To evaluate validity of the proposed algorithm, this proposed method and STS-DFA are compared by resubstitution test, jackknife test, and independent dataset, respectively. The resubstitution test method reflects the algorithm's self-compatibility, and jackknife test is a cross-test method which reflects promotion ability of the algorithm. The independent test is to verify the actual application. The results of experiment are listed in Tables 13. From Tables 13, we can learn that the recognition rate of three test algorithms of VMD-DFA method is as high as 95% or more. The data results demonstrate in Table 1 that the total recognition rate of VMD-DFA reaches to 98.44%, and it improves 6% than STS-DFA with resubstitution test, which shows higher self-compatibility. In Table 2, the independent dataset test, the recognition rate of scratched and toothless is only 70% and 75%, respectively, in STS-DFA. In our proposed method, the recognition rate of scratched and toothless reaches 100% and 90%, respectively. The results verify that VMD-DFA is more accurate, and the overall recognition rate increased by 12.5%. In the jackknife test of Table 3, the overall recognition rate of the VMD-DFA is increased by 7.5% compared to the STS-DFA, which better reveals the characteristic vibration of the original signal. From the results of the three test method data, it is not difficult to conclude that the proposed method is superior to STS-DFA and has a higher recognition rate for the fault signal pattern.

4.2. Validation Analysis of VMD-DFA and EMD-DFA

To verify the effectiveness and persuasiveness of the proposed method, EMD method is used to decompose the raw vibration signal. After the same steps 2–5 in Section 3, the results of the decomposed modes of EMD and small time scale EMD-DFA are shown in Figures 6 and 7, respectively. The contrastive analysis of proposed method and EMD-DFA is also carried out, which indicates that the normal, scratched, and toothless have different degrees of overlap shown in Figure 7. By comparing the above two methods with the proposed method, the experimental results show that the proposed algorithm has a better ability in fault feature identification.

5. Conclusion

Due to the characteristics of nonlinear and nonstationary of the heavy-large gearbox vibration signal, a novel fault diagnosis method VMD-DFA for gearbox is proposed in this paper.
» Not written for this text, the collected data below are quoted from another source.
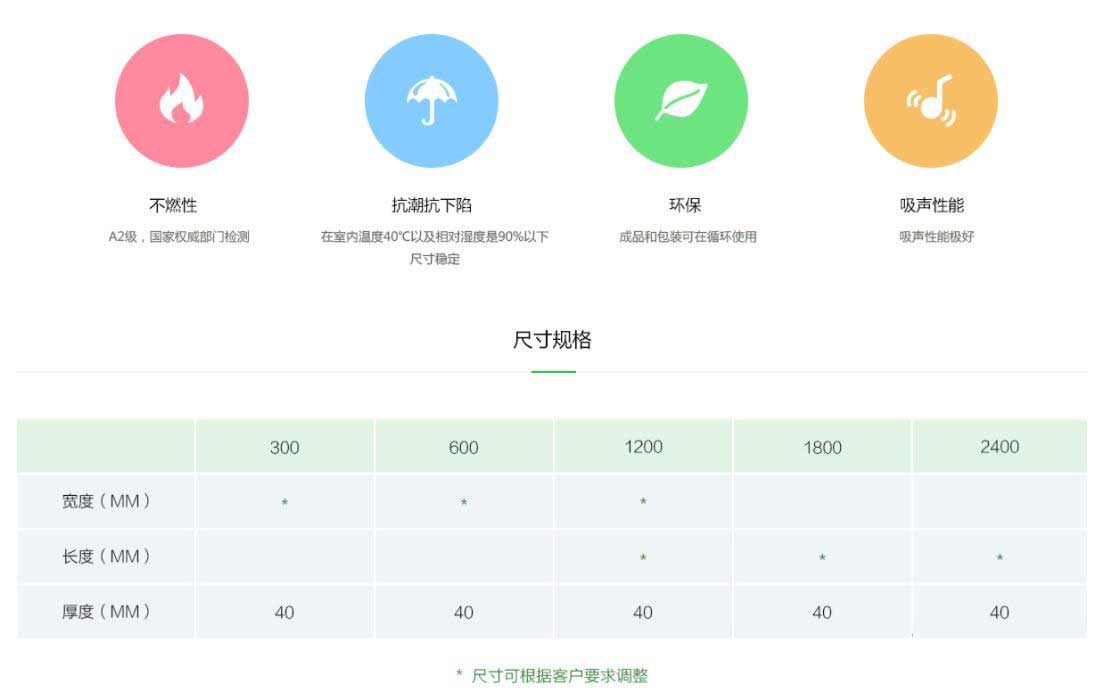
Task: Select the 环保 feature title
Action: [685, 205]
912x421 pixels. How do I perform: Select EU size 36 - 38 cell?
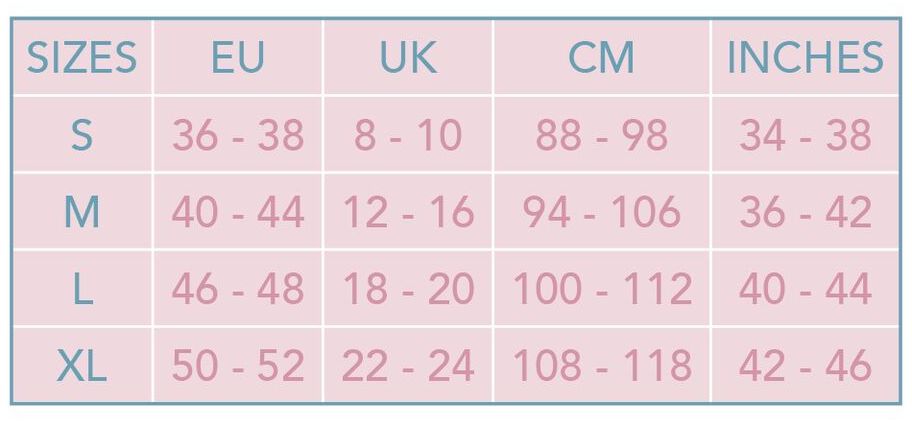point(238,135)

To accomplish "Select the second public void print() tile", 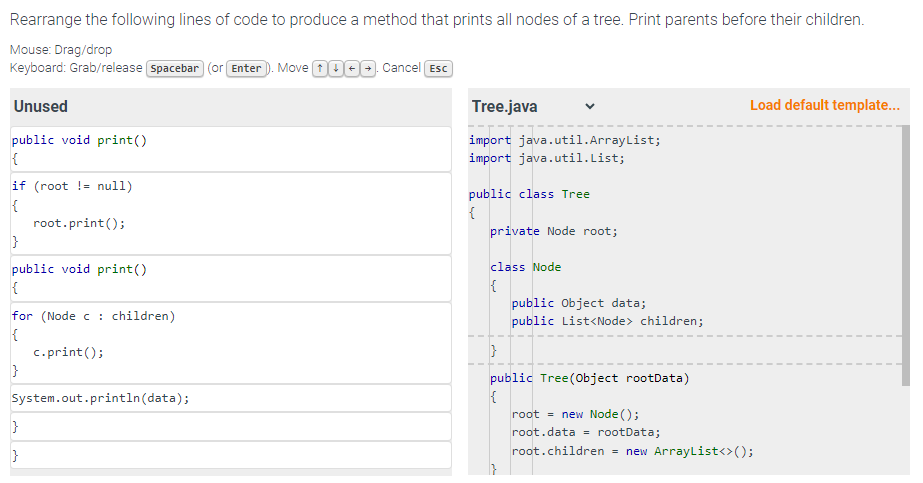I will (231, 278).
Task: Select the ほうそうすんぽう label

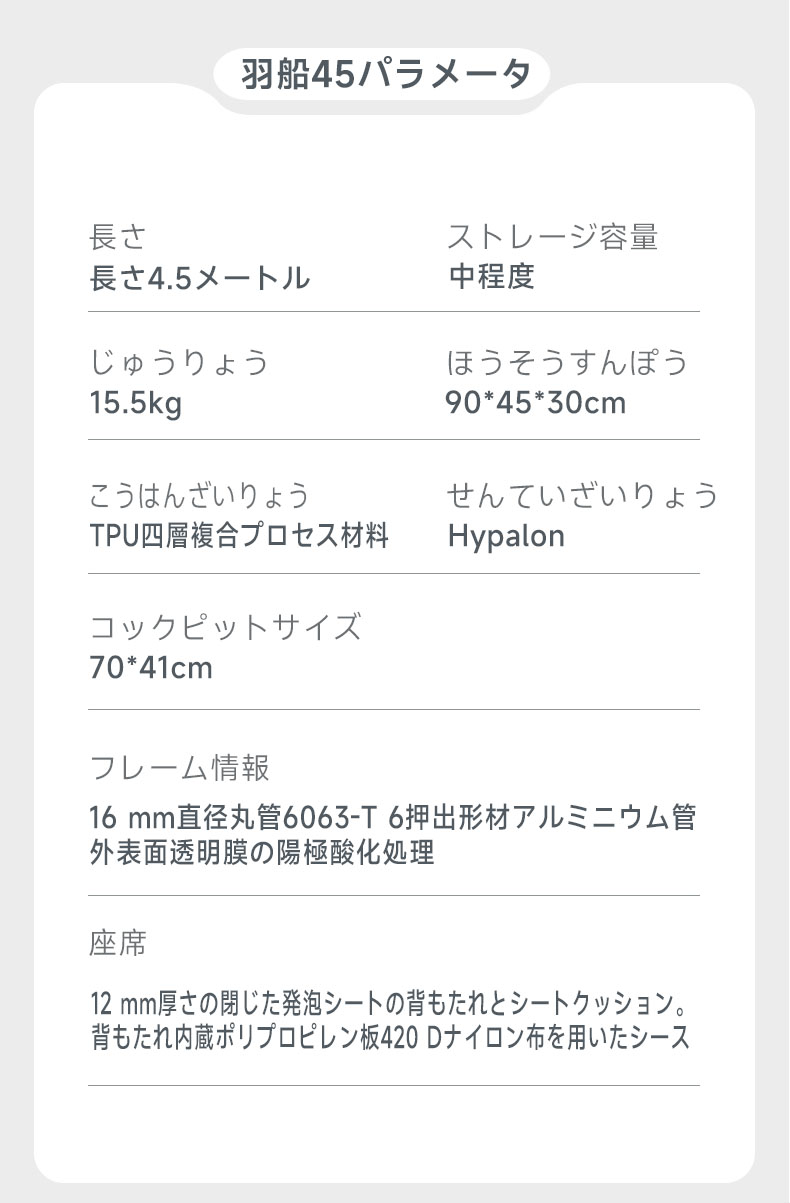Action: point(568,362)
The main research work is summarized as follows:(1)VMD is used to extract the high-frequency mode components, which eliminates the influence of fluctuation corresponding to the large time scale and obtains mainly fault information of the vibration signal. DFA is used to extract the fractal feature vector of local fluctuation of signals.(2)The measured gear signals derived from the gear experiment system were used to verify the effectiveness of the proposed method. By using the Gaussian mixture model (GMM) with Bayesian maximum likelihood classifier, three test methods were employed to comparative analysis so as to verify the effectiveness of the proposed method. The experiment results demonstrate that the proposed method has obvious advantages in extraction of gearbox fault characteristics comparing with STS-DFA and EMD-DFA.(3)However, the parameters of VMD, such as the number of mode u, bandwidth control parameter σ, and decay coefficient τ have a certain effect on the feature fault frequency extraction as well as the denoising effect. Thus, the future research should be focused on the optimization of relative parameter of VMD.

Data Availability

The data used to support the findings of this study are available from the corresponding author upon request.

Conflicts of Interest

The authors declare that there are no conflicts of interest regarding the publication of this article.

Authors’ Contributions

Han Xiao conceived the idea, organized the paper, and analyzed the data. Sinian Hu contributed to algorithm design and data handling. All the authors revised the paper for intellectual content.

Acknowledgments

This work was supported by the National Natural Science Foundation of China under Grant nos. 51475339 and 51605344, the Natural Science Foundation of Hubei Province under Grant no. 2016CFA042, and the Applied Basic Research Programs of Wuhan Science and Technology Bureau under Grant no. 2017010201010115.